**THE RECORDS**
-- -- --
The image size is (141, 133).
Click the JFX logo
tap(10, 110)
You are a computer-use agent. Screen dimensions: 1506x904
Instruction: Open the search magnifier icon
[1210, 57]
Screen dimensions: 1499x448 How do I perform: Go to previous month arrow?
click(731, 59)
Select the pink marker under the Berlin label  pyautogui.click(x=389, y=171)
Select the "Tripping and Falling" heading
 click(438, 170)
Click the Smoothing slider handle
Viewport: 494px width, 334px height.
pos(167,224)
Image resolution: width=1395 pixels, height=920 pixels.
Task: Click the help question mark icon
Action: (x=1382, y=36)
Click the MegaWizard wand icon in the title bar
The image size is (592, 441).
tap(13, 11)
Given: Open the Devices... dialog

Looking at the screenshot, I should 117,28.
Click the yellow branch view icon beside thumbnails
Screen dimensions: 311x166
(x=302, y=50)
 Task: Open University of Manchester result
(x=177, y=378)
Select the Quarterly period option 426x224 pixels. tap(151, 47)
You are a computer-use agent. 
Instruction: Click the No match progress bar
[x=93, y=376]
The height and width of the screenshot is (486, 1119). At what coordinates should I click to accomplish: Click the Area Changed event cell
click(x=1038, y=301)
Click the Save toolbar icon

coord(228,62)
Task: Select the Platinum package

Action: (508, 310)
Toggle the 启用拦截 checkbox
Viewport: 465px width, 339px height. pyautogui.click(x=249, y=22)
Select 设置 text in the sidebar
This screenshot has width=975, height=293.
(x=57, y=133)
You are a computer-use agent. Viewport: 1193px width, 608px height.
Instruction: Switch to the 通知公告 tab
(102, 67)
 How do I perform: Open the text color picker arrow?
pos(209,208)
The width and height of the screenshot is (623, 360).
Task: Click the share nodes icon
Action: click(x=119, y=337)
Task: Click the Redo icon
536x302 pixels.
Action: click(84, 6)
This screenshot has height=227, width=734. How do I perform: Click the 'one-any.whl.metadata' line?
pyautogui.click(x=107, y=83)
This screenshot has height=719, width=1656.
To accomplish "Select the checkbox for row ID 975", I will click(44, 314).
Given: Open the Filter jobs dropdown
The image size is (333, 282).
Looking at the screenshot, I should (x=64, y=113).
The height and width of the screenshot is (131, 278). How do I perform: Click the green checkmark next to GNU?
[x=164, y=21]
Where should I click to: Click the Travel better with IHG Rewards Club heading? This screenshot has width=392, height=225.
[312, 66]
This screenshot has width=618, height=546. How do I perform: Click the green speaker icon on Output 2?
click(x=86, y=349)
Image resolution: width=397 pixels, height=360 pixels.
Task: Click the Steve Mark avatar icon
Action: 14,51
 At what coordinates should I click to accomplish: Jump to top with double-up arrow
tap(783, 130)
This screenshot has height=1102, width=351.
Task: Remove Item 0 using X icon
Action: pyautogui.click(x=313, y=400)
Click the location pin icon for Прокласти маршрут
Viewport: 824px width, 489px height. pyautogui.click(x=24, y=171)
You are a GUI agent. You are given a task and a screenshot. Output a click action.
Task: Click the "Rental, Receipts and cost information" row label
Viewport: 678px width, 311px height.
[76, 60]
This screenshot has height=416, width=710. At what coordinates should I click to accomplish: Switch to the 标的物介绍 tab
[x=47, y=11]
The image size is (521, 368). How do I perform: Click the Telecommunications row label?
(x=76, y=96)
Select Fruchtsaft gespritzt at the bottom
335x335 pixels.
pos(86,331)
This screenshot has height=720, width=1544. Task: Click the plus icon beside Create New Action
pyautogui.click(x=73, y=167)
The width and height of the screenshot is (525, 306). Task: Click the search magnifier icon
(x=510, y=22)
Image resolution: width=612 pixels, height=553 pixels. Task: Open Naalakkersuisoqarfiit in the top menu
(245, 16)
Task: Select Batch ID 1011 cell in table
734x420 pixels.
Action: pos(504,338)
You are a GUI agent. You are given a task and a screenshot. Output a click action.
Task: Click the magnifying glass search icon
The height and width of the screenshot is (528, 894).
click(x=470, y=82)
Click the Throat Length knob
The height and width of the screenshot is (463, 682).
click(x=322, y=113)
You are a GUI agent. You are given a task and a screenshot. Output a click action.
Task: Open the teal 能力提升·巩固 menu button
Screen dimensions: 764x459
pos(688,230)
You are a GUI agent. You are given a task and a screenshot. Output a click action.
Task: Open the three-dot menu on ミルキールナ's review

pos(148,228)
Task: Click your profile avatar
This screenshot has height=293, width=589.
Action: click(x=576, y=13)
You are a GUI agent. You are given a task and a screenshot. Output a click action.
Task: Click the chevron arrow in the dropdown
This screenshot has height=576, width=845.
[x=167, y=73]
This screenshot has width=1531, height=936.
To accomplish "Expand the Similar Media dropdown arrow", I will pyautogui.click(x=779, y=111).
-- -- --
**TASK PROMPT**
Retype the records in full. Keep every line identical to the original.

**ANSWER SPACE**
The image size is (141, 133).
Click the JFX logo
tap(10, 110)
You are a computer-use agent. Screen dimensions: 1506x904
Instruction: Open the search magnifier icon
[1210, 57]
Screen dimensions: 1499x448 How do I perform: Go to previous month arrow?
click(731, 59)
Select the pink marker under the Berlin label  pyautogui.click(x=389, y=171)
Select the "Tripping and Falling" heading
 click(438, 170)
Click the Smoothing slider handle
Viewport: 494px width, 334px height.
pos(167,224)
Image resolution: width=1395 pixels, height=920 pixels.
Task: Click the help question mark icon
Action: (x=1382, y=36)
Click the MegaWizard wand icon in the title bar
The image size is (592, 441).
tap(13, 11)
Given: Open the Devices... dialog

Looking at the screenshot, I should 117,28.
Click the yellow branch view icon beside thumbnails
Screen dimensions: 311x166
(x=302, y=50)
 Task: Open University of Manchester result
(x=177, y=378)
Select the Quarterly period option 426x224 pixels. tap(151, 47)
You are a computer-use agent. 
Instruction: Click the No match progress bar
[x=93, y=376]
The height and width of the screenshot is (486, 1119). At what coordinates should I click to accomplish: Click the Area Changed event cell
click(x=1038, y=301)
Click the Save toolbar icon

coord(228,62)
Task: Select the Platinum package

Action: (508, 310)
Toggle the 启用拦截 checkbox
Viewport: 465px width, 339px height. pyautogui.click(x=249, y=22)
Select 设置 text in the sidebar
This screenshot has width=975, height=293.
(x=57, y=133)
You are a computer-use agent. Viewport: 1193px width, 608px height.
Instruction: Switch to the 通知公告 tab
(102, 67)
 How do I perform: Open the text color picker arrow?
pos(209,208)
The width and height of the screenshot is (623, 360).
Task: Click the share nodes icon
Action: click(x=119, y=337)
Task: Click the Redo icon
536x302 pixels.
Action: click(84, 6)
This screenshot has height=227, width=734. How do I perform: Click the 'one-any.whl.metadata' line?
pyautogui.click(x=107, y=83)
This screenshot has height=719, width=1656.
To accomplish "Select the checkbox for row ID 975", I will click(44, 314).
Given: Open the Filter jobs dropdown
The image size is (333, 282).
Looking at the screenshot, I should (x=64, y=113).
The height and width of the screenshot is (131, 278). How do I perform: Click the green checkmark next to GNU?
[x=164, y=21]
Where should I click to: Click the Travel better with IHG Rewards Club heading? This screenshot has width=392, height=225.
[312, 66]
This screenshot has width=618, height=546. How do I perform: Click the green speaker icon on Output 2?
click(x=86, y=349)
Image resolution: width=397 pixels, height=360 pixels.
Task: Click the Steve Mark avatar icon
Action: 14,51
 At what coordinates should I click to accomplish: Jump to top with double-up arrow
tap(783, 130)
This screenshot has height=1102, width=351.
Task: Remove Item 0 using X icon
Action: pyautogui.click(x=313, y=400)
Click the location pin icon for Прокласти маршрут
Viewport: 824px width, 489px height. pyautogui.click(x=24, y=171)
You are a GUI agent. You are given a task and a screenshot. Output a click action.
Task: Click the "Rental, Receipts and cost information" row label
Viewport: 678px width, 311px height.
[76, 60]
This screenshot has height=416, width=710. At what coordinates should I click to accomplish: Switch to the 标的物介绍 tab
[x=47, y=11]
The image size is (521, 368). How do I perform: Click the Telecommunications row label?
(x=76, y=96)
Select Fruchtsaft gespritzt at the bottom
335x335 pixels.
pos(86,331)
This screenshot has height=720, width=1544. Task: Click the plus icon beside Create New Action
pyautogui.click(x=73, y=167)
The width and height of the screenshot is (525, 306). Task: Click the search magnifier icon
(x=510, y=22)
Image resolution: width=612 pixels, height=553 pixels. Task: Open Naalakkersuisoqarfiit in the top menu
(245, 16)
Task: Select Batch ID 1011 cell in table
734x420 pixels.
Action: pos(504,338)
You are a GUI agent. You are given a task and a screenshot. Output a click action.
Task: Click the magnifying glass search icon
The height and width of the screenshot is (528, 894).
click(x=470, y=82)
Click the Throat Length knob
The height and width of the screenshot is (463, 682).
click(x=322, y=113)
You are a GUI agent. You are given a task and a screenshot. Output a click action.
Task: Open the teal 能力提升·巩固 menu button
Screen dimensions: 764x459
pos(688,230)
You are a GUI agent. You are given a task and a screenshot. Output a click action.
Task: Open the three-dot menu on ミルキールナ's review

pos(148,228)
Task: Click your profile avatar
This screenshot has height=293, width=589.
Action: click(x=576, y=13)
You are a GUI agent. You are given a task and a screenshot. Output a click action.
Task: Click the chevron arrow in the dropdown
This screenshot has height=576, width=845.
[x=167, y=73]
This screenshot has width=1531, height=936.
To accomplish "Expand the Similar Media dropdown arrow", I will pyautogui.click(x=779, y=111).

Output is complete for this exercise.